┌─ INFORMATION PROVIDED

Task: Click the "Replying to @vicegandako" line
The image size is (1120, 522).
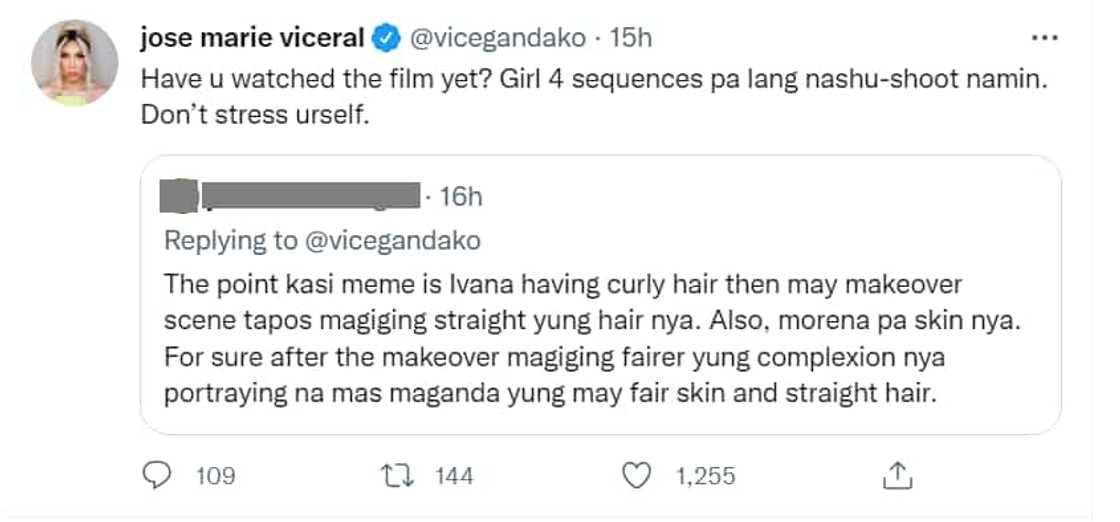Action: pos(321,241)
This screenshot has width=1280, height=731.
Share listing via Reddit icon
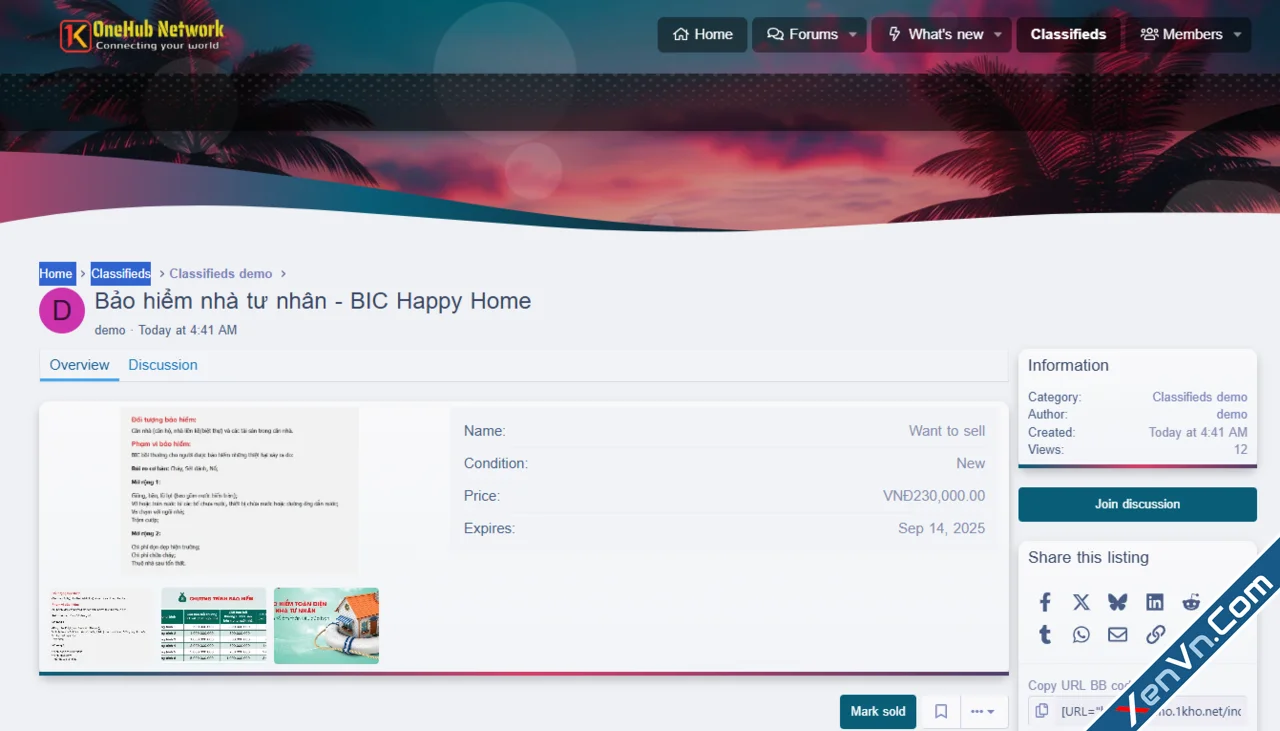1191,602
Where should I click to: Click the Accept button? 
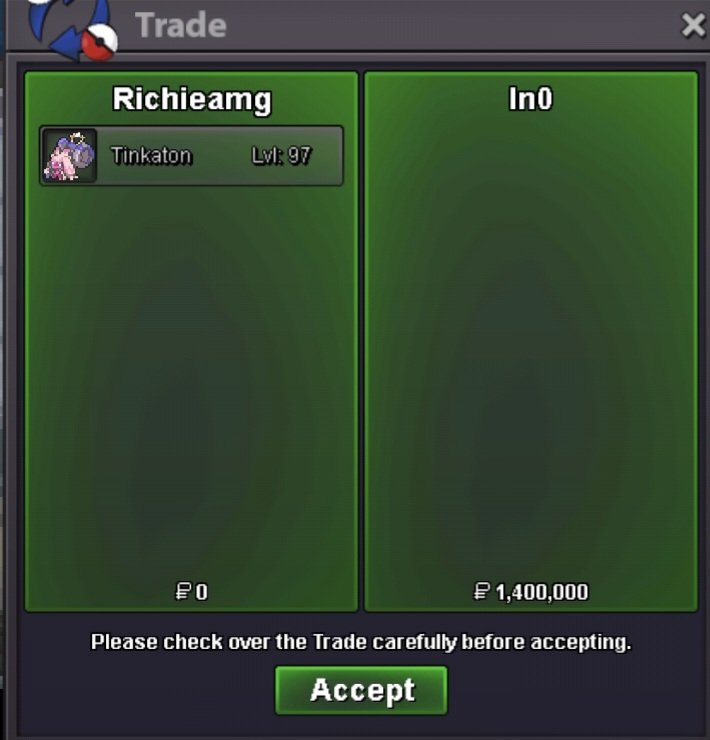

└─

TASK DESCRIPTION: Across the entries above, count the lines with the word "Click" and report that count by itself.

EXERCISE OUTPUT: 2